The company is the first Canadian investor to set up shop in Ukraine since the Canada-Ukraine Free Trade Agreement came in effect on Aug. 1. According to Valentyna Beliakova, TIU-Canada’s country director in Ukraine, the company plans to invest another 100 million euros in 2018.
TIU-Canada decided to invest in Ukraine because of its green tariffs, which are “the most attractive in Europe,” Beliakova told the Kyiv Post.
“Ukraine has potential, while the appealing green electricity tariffs promise quick returns,” she said. “Why solar power? TIU-Canada has an expertise in this field and, moreover, solar power stations are easy to build.”
Andrii Hetman, the CEO of Unasolar, a tech company that engineers and installs solar panels in the country, has seen an uptick in sector development in the last two years.
“The market’s growing, yes, but the problems of doing business in Ukraine remain very real — buying power is still low,” Hetman told the Kyiv Post. “All the same, more people now understand that renewables might be profitable.”
Hetman’s counterpart Elena Skrypnyk also feels that the industry’s changing for the better.
Skrypnyk is a managing partner at Helios Strategia, a company that provides services for setting up solar plants in several countries, including Poland, Senegal, Belgium and Ukraine. According to her the Ukrainian market has better conditions than many others.
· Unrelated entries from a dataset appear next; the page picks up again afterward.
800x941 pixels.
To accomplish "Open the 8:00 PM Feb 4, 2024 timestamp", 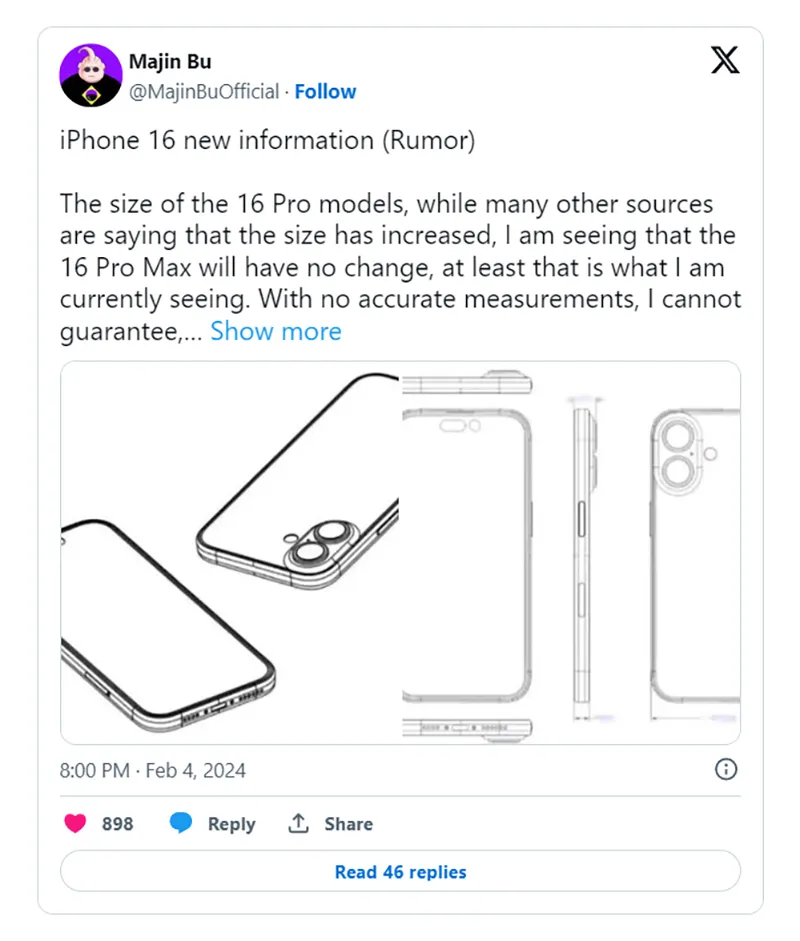I will click(153, 770).
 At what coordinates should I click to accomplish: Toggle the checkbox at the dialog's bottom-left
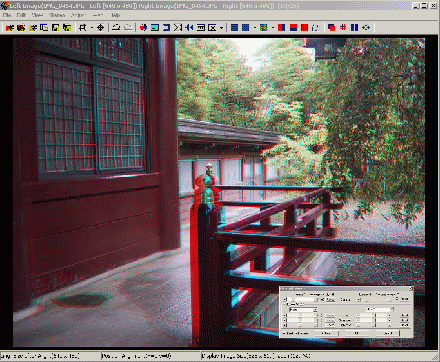point(284,333)
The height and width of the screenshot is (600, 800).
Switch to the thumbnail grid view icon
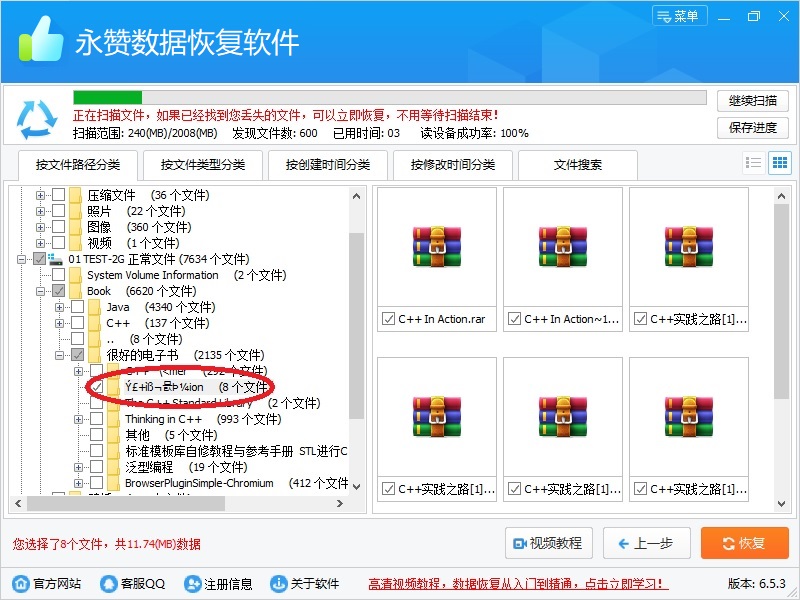pyautogui.click(x=779, y=163)
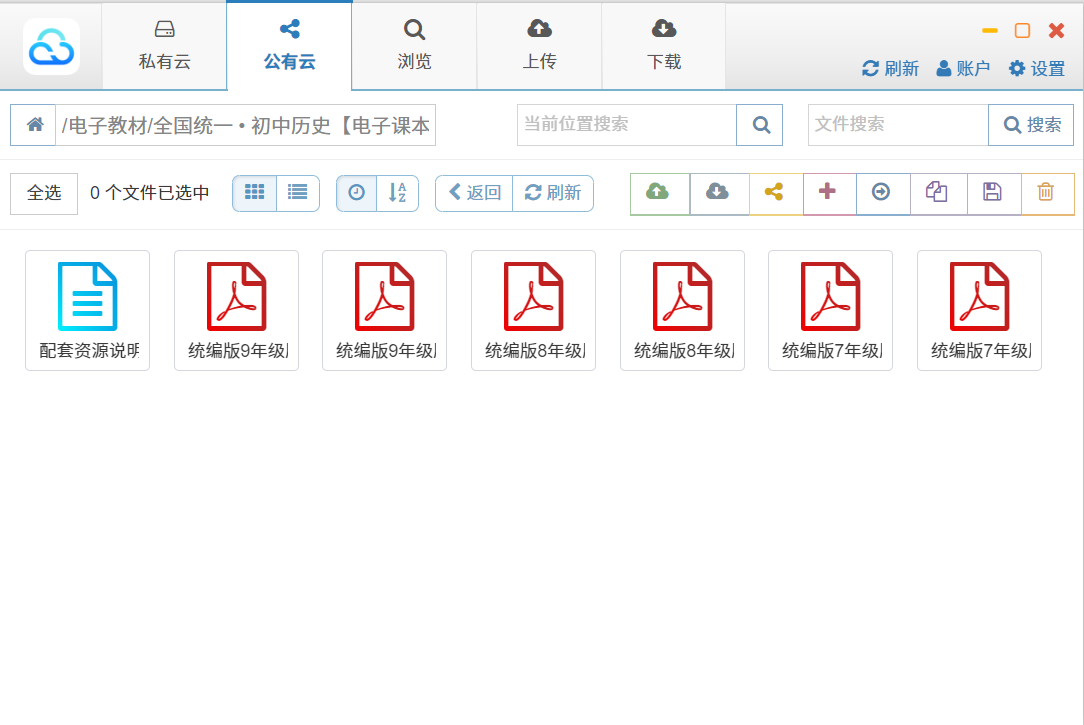Viewport: 1084px width, 725px height.
Task: Switch to the 下载 tab
Action: pos(663,46)
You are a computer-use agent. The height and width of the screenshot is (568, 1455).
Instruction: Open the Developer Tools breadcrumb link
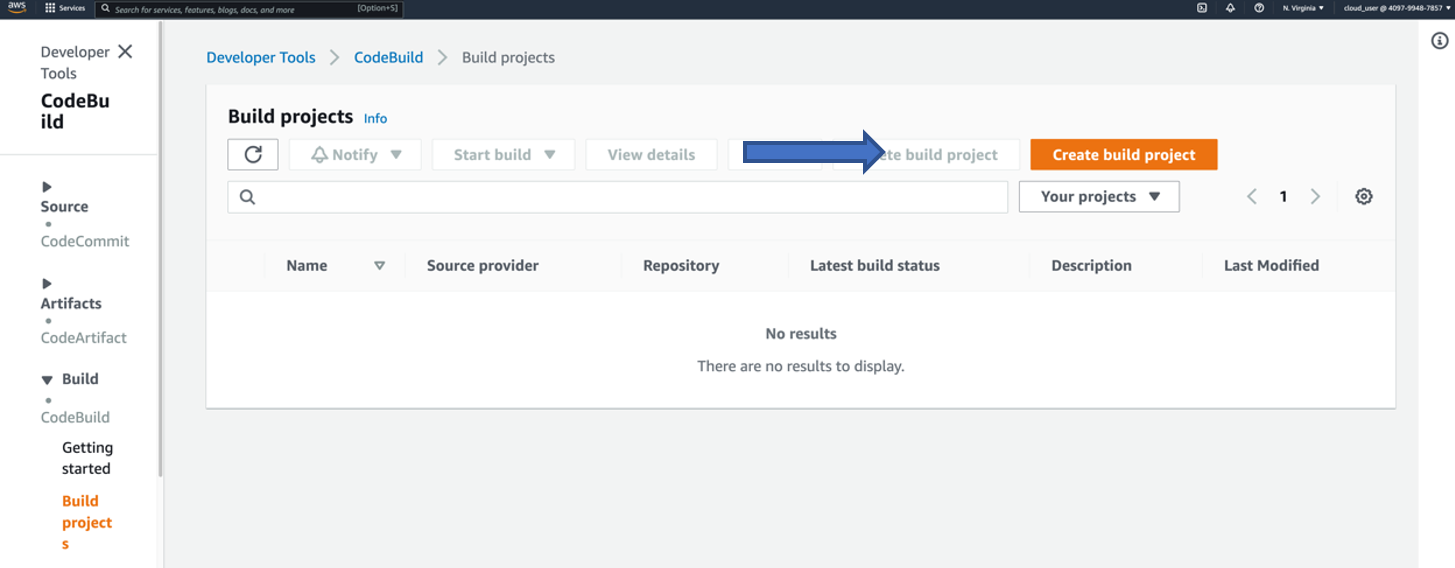click(x=260, y=58)
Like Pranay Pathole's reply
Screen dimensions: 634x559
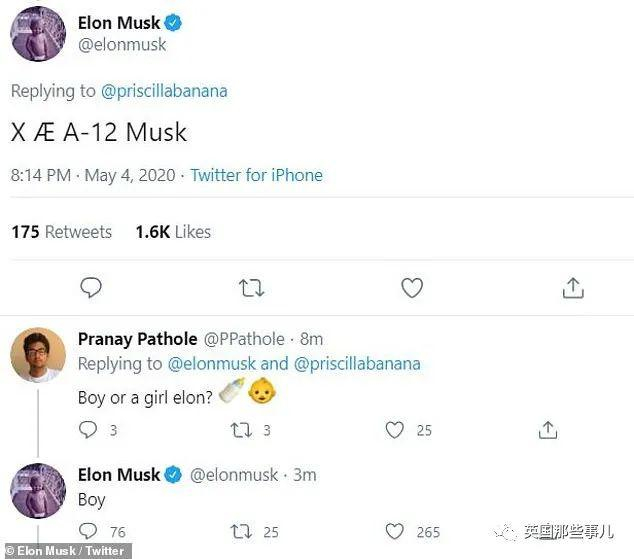395,430
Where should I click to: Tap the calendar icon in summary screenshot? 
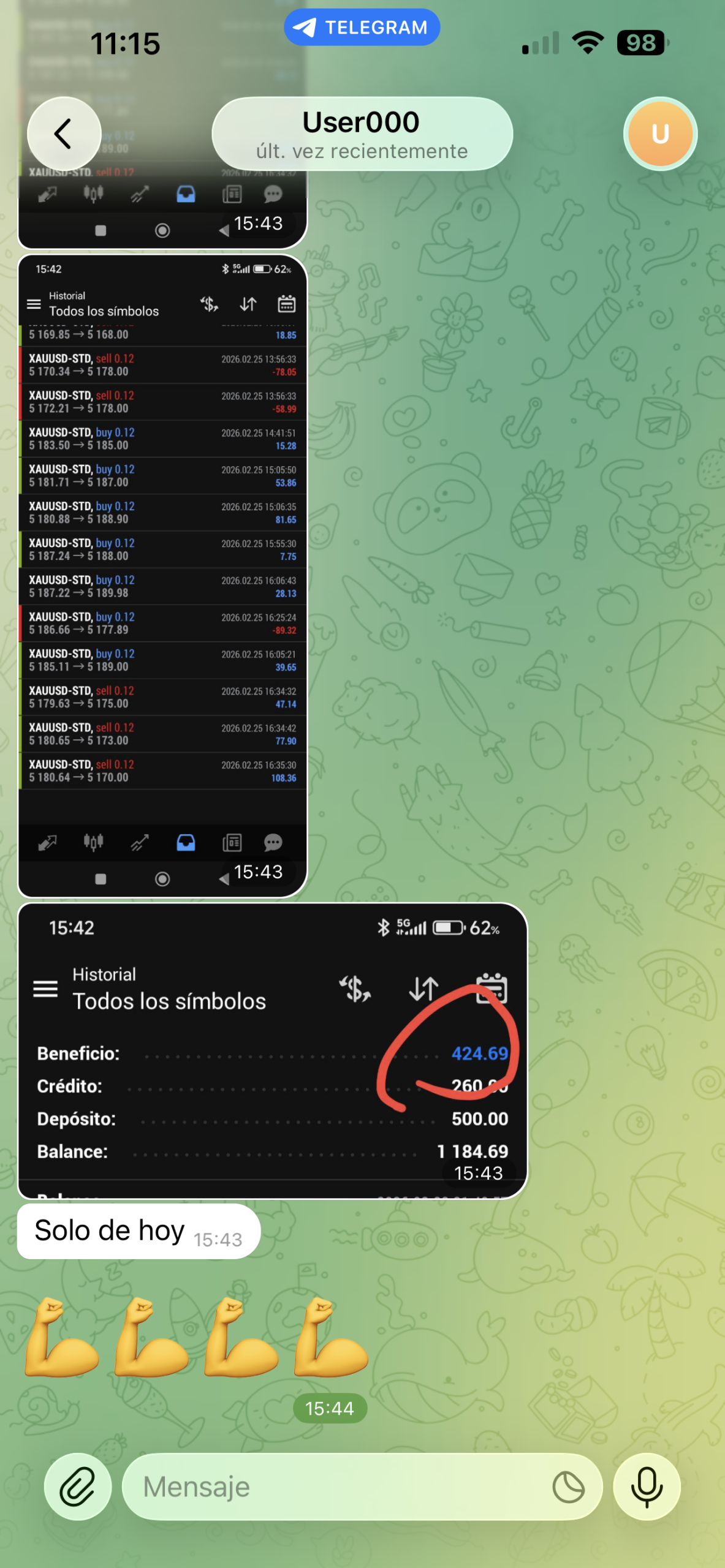click(492, 988)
“Here in Ukraine, the pay-back time for projects is a lot shorter, so a lot of new investors are appearing, foreign ones included,” she told the Kyiv Post. “It’s easy to work here, so it’s getting competitive.”
Orzhel from the Ukrainian Association of Renewable Energy says solar power’s expansion could have been much substantial if the government had managed it better.
“Our system remains unpredictable,” Orzhel said. “This holds back a lot of foreign investors from bringing their money into Ukraine.”
For a start, Orzhel says Ukraine’s renewable market needs more timely decisions from the government. In particular he’d like to see a cut in bureaucracy, more rapid revision of laws, and more powers for the industry’s regulator.
The activist and businessman is particularly concerned about the regulator, which he says is unable to make decisions on future tariffs as not enough members of its board have been appointed for it to form a quorum.
“This meant the industry remains unregulated, and hence unpredictable,” Orzhel said. As a result, a lot of projects currently under construction are at risk of cancelation.
“The general political instability and other problems have a very negative effect on the industry,” Orzhel said. “I wish we could foresee at least something.”
Helios’s Skrypnyk, however, sees the situation differently. She believes the Ukrainian regulatory system performs better than many others.
One way or another, after weighing the pros and cons of operating on Ukraine’s renewable market, its players still express optimism.
“It is cautious optimism,” summed up Orzhel.